Regulation

Tax transparency rules for crypto-asset transactions (DAC8)

(c) Stock Birken / Unsplash

DAC8, proposal for amending Directive 2011/16/EU on administrative cooperation in the field of taxation. It would be the 8th amendment of the directive, hence the DAC8 naming. Under DAC8 crypto-asset service providers (or CASPs) are required to report information about their clients' transactions to EU member states' tax authorities, including but not limited to:

  • Identity information: name, address, and tax identification number (referred to as in TIN in the texts)
  • Transaction details: date, value, and nature of the transaction (e.g. purchase, sale, transfer, ...)
  • Type of crypto-asset involved: e.g. Bitcoin, Ether, ...
  • Account information: details of the crypto-asset account or wallet

Central Bank Digital Currencies (CBDCs) would not be excluded from this reporting requirement, but possibly only account balances would need to be reported. Not the individual transactions per wallet, since CBDCs value is / should be stable by default.

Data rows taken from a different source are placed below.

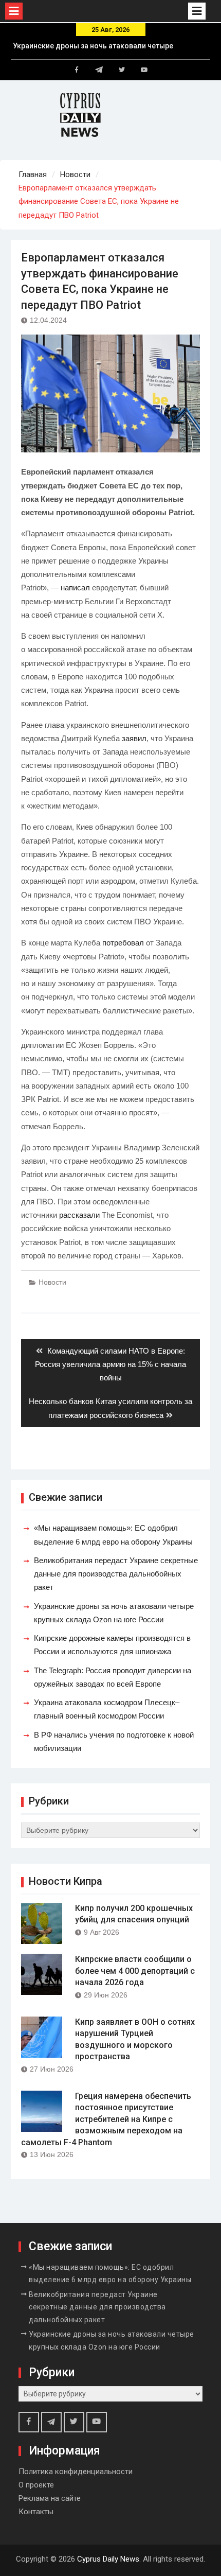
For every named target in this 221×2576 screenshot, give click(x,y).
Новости (52, 1282)
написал (75, 587)
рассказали (79, 1215)
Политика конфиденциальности (76, 2471)
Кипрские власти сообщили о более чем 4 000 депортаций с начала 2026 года (135, 1970)
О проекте (36, 2485)
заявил (134, 738)
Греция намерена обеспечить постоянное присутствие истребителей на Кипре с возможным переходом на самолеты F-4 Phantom (106, 2119)
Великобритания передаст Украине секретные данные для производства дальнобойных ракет (116, 1574)
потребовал (123, 942)
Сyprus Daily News (108, 2559)
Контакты (36, 2511)
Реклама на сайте (50, 2498)
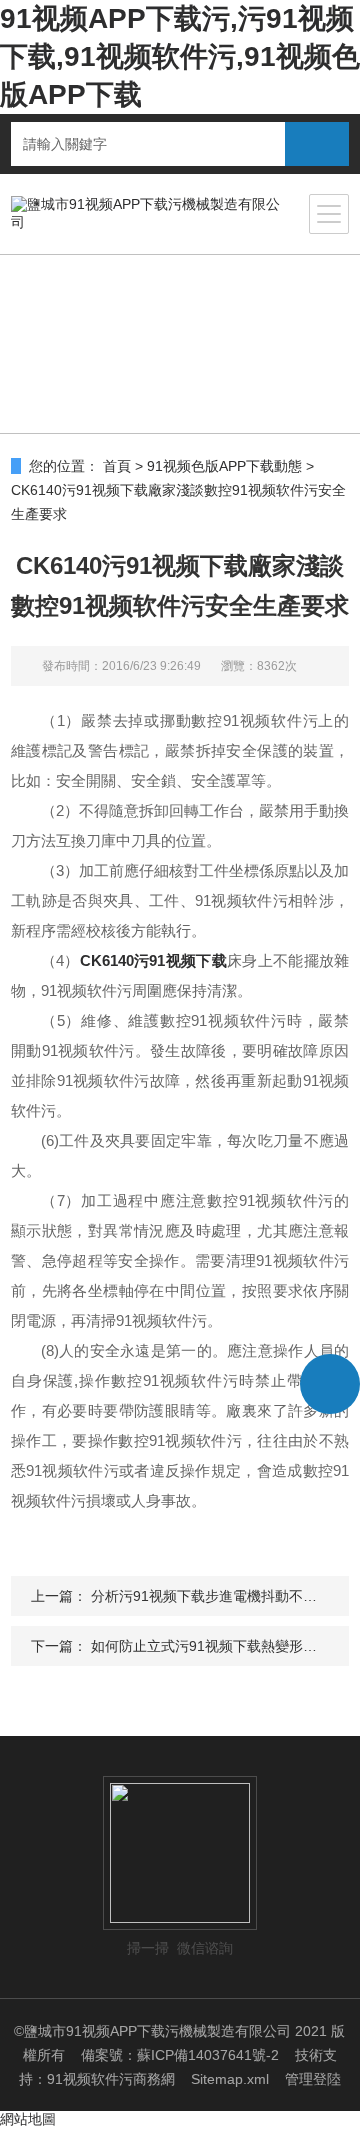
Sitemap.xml (230, 2079)
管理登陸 (313, 2079)
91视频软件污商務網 (111, 2079)
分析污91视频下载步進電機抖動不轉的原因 (225, 1596)
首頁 (117, 466)
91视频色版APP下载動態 (224, 466)
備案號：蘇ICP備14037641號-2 (180, 2055)
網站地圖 (28, 2119)
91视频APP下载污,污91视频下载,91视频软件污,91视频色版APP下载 (180, 56)
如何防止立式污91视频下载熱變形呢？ (211, 1646)
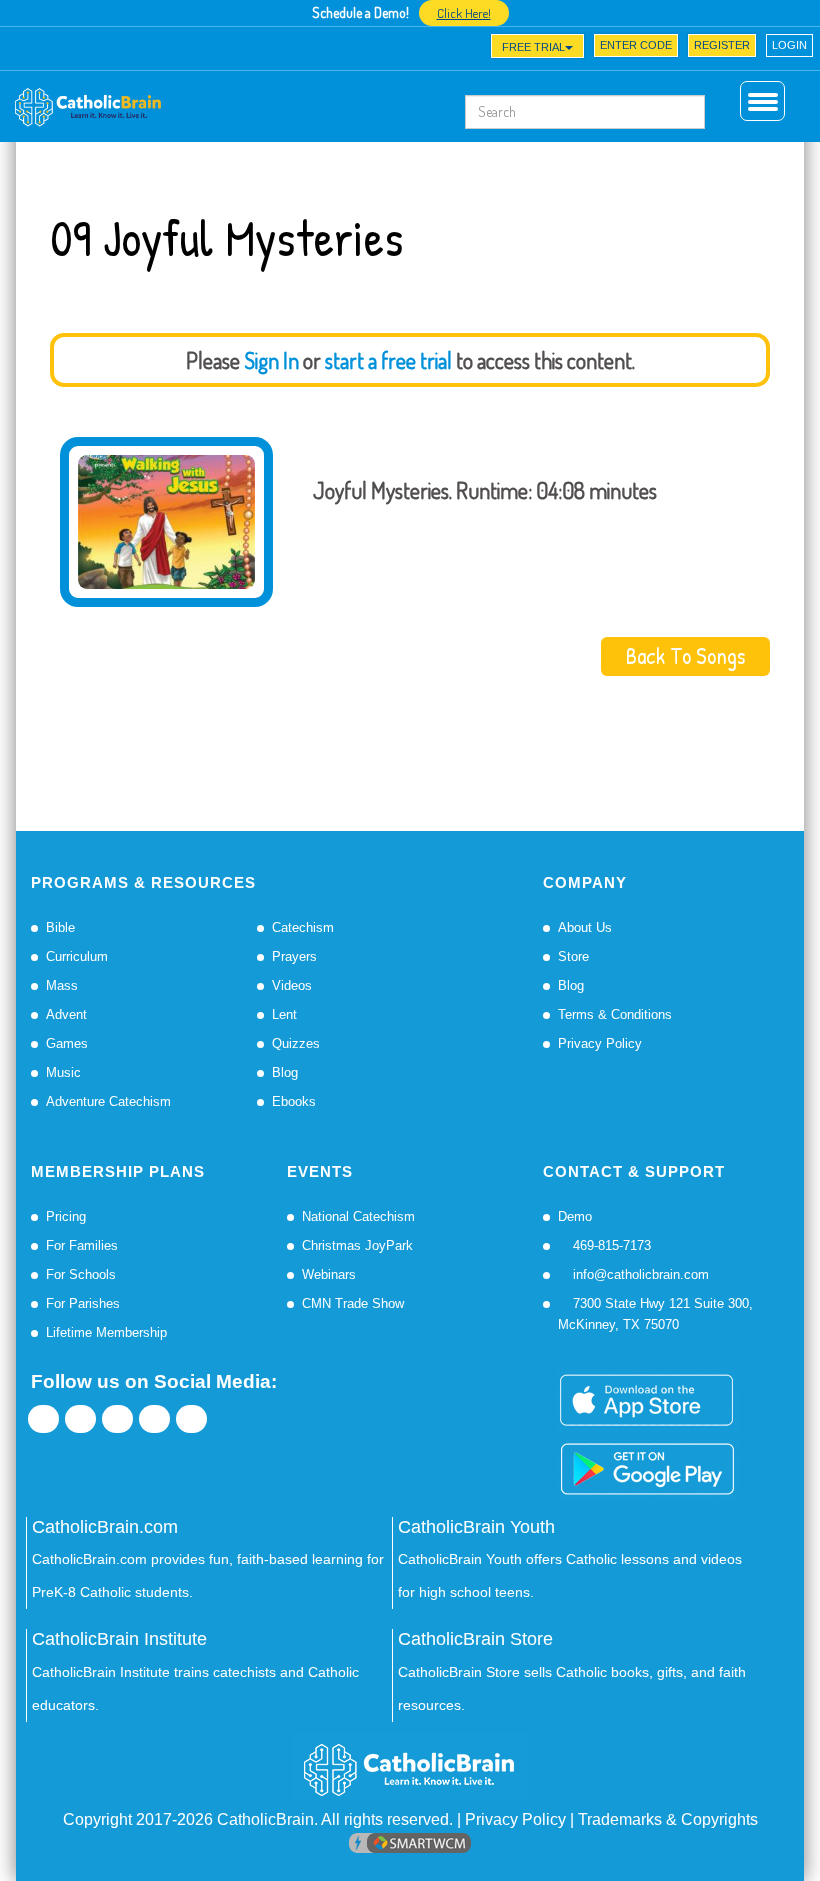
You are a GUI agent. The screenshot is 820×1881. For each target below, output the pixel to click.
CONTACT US (263, 51)
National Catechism (358, 1216)
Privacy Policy (600, 1043)
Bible (60, 927)
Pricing (66, 1216)
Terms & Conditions (615, 1014)
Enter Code (636, 45)
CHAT (193, 51)
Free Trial (533, 47)
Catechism (303, 927)
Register (722, 45)
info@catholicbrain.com (639, 1274)
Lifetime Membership (106, 1332)
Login (789, 45)
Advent (66, 1014)
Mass (62, 985)
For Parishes (83, 1303)
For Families (82, 1245)
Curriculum (77, 956)
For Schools (81, 1274)
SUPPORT (132, 51)
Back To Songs (685, 656)
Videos (292, 985)
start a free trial (388, 360)
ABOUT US (59, 51)
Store (573, 956)
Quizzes (296, 1043)
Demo (575, 1216)
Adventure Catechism (108, 1101)
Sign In (271, 360)
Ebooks (294, 1101)
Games (67, 1043)
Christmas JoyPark (357, 1245)
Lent (284, 1014)
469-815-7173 (610, 1245)
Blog (285, 1072)
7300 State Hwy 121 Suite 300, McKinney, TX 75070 (655, 1314)
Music (63, 1072)
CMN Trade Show (353, 1303)
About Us (585, 927)
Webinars (329, 1274)
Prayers (294, 956)
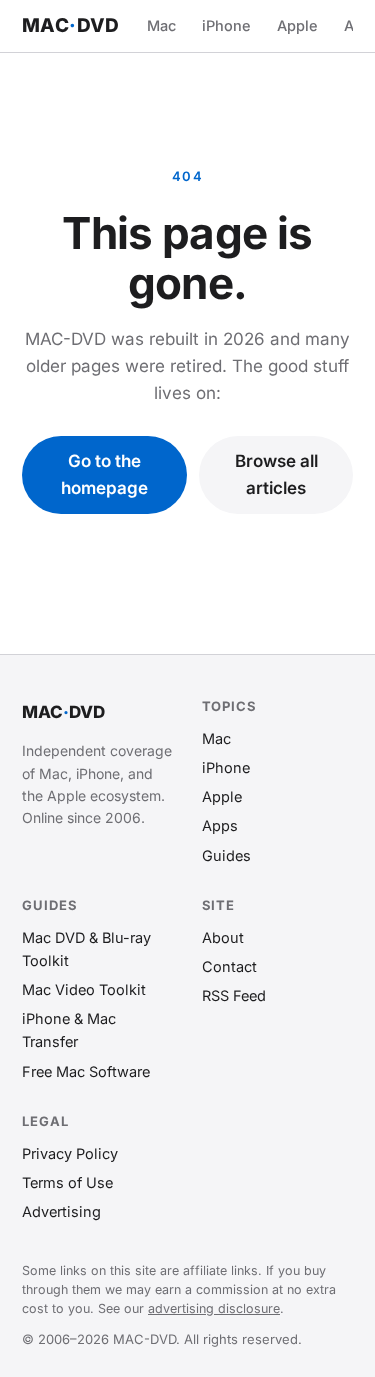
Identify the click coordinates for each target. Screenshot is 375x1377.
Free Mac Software (86, 1071)
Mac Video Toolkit (84, 989)
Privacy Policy (70, 1153)
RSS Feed (234, 995)
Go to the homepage (104, 474)
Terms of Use (67, 1182)
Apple (297, 25)
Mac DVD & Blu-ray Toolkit (86, 949)
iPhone (226, 25)
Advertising (61, 1211)
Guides (226, 855)
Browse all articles (276, 474)
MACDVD (71, 25)
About (223, 937)
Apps (220, 825)
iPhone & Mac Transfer (69, 1030)
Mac (161, 25)
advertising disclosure (214, 1308)
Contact (229, 966)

Here is a great briefing by EPRS (European Parliamentary Research Service) on the proposed changes: https://www.europarl.europa.eu/thinktank/en/document/EPRS_BRI(2023)739310 

If you are interested in the nitty-gritty details on what needs to be reported to the tax man, here is the proposed amendment😉: https://eur-lex.europa.eu/eli/dir/2023/2226/oj 

Please note that here are no specific security requirements in the text, but this is yet another compliance obligation one needs to account for when operating a CASP in the EU.

As a closing note, you can clearly see that the EU is closing the nets on tax evasion via this regulation (especially when combined with the TFR or "travel rule" regulation).

CASPs are getting regulated like regular banks, and they will all need to dance to the tune of the EU regulators.